*EXERCISE REQUIREMENTS*
Rewrite the entries from the line containing "Task: Expand the IT与数据部 department node" through the line containing "I will pos(44,327).", both included, changing "Viewport" to "Screen size" and leaving everything else as it is.
# start of EXERCISE MATERIALS
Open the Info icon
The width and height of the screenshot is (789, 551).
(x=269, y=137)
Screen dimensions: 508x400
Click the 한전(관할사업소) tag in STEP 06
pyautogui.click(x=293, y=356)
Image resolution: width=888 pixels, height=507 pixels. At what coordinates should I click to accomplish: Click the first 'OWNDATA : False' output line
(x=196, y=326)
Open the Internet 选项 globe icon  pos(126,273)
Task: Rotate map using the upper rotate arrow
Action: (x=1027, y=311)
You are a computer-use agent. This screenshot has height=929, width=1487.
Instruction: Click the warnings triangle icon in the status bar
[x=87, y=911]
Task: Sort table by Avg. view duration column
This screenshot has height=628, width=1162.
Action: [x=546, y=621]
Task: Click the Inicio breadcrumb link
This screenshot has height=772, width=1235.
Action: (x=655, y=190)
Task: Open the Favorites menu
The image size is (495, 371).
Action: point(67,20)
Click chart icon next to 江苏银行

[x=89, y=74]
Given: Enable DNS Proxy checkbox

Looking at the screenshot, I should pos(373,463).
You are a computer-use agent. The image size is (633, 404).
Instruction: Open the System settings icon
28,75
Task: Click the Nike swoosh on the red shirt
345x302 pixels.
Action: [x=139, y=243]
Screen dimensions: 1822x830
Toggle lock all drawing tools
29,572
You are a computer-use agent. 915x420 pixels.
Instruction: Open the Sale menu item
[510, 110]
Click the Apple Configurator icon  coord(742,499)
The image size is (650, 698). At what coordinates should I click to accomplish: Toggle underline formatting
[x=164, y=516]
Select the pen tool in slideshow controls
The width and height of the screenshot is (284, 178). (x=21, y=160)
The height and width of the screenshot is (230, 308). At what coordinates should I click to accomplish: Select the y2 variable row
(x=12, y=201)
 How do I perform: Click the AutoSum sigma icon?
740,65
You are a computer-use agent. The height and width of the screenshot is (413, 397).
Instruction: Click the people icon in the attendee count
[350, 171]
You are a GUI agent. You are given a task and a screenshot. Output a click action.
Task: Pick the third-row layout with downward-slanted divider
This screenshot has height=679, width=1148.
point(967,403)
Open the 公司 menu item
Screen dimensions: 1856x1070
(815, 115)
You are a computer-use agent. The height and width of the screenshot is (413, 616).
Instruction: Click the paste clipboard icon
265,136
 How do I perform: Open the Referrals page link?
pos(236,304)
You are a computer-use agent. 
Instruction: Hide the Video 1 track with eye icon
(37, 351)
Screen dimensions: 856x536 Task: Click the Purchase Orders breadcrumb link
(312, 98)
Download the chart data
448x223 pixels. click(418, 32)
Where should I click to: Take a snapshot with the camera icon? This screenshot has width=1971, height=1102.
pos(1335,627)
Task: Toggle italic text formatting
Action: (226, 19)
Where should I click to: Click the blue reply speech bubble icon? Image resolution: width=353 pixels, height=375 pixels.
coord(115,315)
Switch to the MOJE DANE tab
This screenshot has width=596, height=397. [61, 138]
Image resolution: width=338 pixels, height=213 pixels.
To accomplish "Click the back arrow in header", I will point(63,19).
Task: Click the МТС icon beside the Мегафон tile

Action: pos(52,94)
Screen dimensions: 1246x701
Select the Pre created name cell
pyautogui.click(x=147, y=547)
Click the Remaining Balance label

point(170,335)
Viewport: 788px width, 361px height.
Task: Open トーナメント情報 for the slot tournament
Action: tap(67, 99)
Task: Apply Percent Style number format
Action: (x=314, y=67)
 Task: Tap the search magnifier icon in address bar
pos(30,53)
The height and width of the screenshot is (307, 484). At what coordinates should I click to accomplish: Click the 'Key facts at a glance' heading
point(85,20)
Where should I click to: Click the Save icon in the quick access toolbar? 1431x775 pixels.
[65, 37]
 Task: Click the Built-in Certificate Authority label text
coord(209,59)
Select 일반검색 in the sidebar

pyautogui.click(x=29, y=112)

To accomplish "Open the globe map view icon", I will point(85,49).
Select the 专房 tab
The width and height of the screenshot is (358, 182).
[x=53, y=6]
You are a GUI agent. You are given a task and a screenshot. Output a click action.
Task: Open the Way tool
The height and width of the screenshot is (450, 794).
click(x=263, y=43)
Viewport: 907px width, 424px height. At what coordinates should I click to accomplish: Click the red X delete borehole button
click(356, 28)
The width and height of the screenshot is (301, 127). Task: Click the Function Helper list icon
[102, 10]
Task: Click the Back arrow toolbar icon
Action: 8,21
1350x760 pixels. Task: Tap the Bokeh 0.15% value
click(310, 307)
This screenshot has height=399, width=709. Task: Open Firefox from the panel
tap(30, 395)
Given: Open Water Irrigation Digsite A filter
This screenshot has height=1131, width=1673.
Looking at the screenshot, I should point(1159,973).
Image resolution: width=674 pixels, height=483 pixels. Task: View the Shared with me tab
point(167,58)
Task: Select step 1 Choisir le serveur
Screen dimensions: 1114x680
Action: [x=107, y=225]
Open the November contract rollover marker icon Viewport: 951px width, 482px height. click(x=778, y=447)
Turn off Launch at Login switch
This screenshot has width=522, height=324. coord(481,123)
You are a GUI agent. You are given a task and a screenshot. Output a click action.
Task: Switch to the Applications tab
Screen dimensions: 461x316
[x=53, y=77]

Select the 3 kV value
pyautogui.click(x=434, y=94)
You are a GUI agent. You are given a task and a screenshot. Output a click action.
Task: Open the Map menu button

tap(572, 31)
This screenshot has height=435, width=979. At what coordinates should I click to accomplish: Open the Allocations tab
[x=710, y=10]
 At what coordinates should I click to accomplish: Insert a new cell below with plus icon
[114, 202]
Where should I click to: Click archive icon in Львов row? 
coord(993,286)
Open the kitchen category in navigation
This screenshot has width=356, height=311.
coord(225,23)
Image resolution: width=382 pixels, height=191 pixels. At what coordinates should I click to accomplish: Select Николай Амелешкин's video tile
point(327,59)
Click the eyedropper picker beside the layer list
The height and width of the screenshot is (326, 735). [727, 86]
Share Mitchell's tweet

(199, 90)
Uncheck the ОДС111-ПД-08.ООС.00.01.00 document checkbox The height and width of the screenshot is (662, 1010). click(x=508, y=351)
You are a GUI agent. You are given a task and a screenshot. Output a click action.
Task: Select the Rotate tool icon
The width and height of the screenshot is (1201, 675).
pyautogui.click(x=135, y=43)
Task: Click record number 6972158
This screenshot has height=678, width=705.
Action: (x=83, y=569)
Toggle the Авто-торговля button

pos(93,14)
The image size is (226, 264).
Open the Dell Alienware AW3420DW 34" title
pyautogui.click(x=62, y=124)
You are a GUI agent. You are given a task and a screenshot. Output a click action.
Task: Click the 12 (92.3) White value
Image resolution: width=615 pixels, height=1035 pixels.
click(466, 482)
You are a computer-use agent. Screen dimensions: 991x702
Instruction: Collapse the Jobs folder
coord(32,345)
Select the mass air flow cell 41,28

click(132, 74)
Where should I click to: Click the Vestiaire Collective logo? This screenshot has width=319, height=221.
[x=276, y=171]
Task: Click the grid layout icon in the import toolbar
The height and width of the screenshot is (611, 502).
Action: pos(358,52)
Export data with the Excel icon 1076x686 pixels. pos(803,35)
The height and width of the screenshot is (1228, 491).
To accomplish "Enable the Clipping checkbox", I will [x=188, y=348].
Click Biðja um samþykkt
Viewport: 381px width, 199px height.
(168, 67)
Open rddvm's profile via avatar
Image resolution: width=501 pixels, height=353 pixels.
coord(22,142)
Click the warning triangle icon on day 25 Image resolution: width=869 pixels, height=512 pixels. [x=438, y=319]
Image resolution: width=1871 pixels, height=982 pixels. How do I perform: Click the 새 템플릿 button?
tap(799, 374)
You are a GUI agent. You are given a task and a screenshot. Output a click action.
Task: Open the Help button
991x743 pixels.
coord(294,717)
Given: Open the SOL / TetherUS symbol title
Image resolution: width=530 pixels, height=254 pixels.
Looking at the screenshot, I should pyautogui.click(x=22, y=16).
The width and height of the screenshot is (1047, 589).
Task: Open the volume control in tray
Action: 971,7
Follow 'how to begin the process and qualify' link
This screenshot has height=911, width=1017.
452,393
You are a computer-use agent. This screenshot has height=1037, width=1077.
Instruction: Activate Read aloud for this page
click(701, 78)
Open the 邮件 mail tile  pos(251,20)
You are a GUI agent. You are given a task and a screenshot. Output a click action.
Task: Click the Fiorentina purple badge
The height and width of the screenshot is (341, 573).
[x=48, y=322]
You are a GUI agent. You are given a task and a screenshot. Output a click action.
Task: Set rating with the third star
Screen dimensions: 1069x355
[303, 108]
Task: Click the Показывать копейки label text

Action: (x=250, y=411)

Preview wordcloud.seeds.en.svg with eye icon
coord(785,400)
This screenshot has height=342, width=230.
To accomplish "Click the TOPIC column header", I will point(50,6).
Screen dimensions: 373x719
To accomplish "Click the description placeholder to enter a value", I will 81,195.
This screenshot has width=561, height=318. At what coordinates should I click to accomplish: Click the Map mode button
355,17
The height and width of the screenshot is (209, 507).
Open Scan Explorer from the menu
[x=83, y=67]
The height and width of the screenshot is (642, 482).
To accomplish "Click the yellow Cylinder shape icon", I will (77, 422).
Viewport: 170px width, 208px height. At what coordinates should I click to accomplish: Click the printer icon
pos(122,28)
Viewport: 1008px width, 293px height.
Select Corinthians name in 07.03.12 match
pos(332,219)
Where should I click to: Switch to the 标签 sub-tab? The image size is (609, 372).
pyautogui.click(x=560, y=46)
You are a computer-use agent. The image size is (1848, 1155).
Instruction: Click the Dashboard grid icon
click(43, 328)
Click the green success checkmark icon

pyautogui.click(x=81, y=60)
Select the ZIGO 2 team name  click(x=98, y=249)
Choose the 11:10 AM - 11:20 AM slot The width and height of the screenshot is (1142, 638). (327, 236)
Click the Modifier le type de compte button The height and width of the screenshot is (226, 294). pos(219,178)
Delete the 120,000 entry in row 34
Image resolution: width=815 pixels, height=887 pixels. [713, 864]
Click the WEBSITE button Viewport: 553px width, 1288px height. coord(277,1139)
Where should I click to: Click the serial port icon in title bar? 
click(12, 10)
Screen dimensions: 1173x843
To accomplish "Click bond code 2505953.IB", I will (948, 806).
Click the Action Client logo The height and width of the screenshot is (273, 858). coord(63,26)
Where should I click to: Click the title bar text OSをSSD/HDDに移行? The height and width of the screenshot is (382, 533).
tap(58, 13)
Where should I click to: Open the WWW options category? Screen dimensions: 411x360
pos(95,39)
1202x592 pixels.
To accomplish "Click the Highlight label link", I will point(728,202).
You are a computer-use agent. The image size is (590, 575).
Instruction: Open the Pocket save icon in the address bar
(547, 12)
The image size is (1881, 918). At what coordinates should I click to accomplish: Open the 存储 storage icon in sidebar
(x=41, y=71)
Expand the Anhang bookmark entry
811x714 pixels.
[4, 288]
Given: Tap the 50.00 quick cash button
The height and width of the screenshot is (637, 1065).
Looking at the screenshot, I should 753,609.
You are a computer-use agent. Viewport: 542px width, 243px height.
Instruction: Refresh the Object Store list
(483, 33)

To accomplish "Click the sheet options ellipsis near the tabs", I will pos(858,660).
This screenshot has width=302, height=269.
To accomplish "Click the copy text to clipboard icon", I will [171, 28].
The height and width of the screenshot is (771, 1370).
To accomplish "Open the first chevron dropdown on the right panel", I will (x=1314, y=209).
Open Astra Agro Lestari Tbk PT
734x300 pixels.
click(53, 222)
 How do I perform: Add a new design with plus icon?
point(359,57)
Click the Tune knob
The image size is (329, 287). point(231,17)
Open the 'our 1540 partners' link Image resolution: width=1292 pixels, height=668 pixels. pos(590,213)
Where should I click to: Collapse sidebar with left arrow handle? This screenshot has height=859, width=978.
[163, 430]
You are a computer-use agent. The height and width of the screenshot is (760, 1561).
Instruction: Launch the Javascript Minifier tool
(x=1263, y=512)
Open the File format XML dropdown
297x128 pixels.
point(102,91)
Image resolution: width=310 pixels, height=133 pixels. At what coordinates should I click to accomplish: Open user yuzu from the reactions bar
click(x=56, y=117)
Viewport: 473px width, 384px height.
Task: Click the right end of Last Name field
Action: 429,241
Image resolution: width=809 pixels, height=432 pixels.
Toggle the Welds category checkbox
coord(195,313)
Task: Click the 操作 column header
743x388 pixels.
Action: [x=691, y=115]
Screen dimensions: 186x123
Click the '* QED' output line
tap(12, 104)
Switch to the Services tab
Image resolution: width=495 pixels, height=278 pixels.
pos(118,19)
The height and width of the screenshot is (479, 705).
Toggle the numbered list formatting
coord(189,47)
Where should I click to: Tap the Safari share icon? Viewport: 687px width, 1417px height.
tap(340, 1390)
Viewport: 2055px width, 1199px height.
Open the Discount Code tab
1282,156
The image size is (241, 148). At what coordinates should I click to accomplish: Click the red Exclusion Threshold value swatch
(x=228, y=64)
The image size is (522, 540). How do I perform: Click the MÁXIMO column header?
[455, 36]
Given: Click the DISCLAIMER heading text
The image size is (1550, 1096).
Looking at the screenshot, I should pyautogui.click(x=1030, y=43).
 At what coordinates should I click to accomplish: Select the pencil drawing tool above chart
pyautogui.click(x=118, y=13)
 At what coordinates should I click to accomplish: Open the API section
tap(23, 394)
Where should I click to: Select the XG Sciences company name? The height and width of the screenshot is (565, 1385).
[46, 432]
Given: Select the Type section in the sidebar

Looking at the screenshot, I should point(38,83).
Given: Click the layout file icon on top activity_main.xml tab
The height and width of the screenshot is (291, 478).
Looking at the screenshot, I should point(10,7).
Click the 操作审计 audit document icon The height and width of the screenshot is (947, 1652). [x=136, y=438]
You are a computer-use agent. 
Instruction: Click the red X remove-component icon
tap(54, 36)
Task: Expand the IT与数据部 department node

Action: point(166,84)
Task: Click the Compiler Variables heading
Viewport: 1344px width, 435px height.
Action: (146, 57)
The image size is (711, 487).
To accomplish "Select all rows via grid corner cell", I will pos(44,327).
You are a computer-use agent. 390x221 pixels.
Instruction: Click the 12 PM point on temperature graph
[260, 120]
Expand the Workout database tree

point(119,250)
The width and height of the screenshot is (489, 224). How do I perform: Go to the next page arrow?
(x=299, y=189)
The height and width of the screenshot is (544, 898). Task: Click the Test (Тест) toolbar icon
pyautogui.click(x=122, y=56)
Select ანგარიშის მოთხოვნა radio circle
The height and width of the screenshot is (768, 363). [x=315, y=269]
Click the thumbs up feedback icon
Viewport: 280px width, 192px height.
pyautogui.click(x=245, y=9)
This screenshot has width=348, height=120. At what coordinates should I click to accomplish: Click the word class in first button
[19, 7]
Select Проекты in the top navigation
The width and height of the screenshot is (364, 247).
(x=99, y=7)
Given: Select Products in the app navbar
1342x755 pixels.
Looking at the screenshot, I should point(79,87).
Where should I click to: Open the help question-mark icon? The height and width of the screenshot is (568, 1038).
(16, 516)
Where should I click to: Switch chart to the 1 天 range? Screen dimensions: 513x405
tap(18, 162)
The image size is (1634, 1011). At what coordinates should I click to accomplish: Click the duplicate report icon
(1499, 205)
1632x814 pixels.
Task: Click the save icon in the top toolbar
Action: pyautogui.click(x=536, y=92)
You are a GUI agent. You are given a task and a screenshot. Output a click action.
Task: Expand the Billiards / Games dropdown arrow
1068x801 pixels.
# end of EXERCISE MATERIALS
*SOLVED EXERCISE*
Task: Expand the IT与数据部 department node

Action: point(166,84)
Task: Click the Compiler Variables heading
Screen size: 1344px width, 435px height.
Action: (146, 57)
The image size is (711, 487).
To accomplish "Select all rows via grid corner cell", I will pos(44,327).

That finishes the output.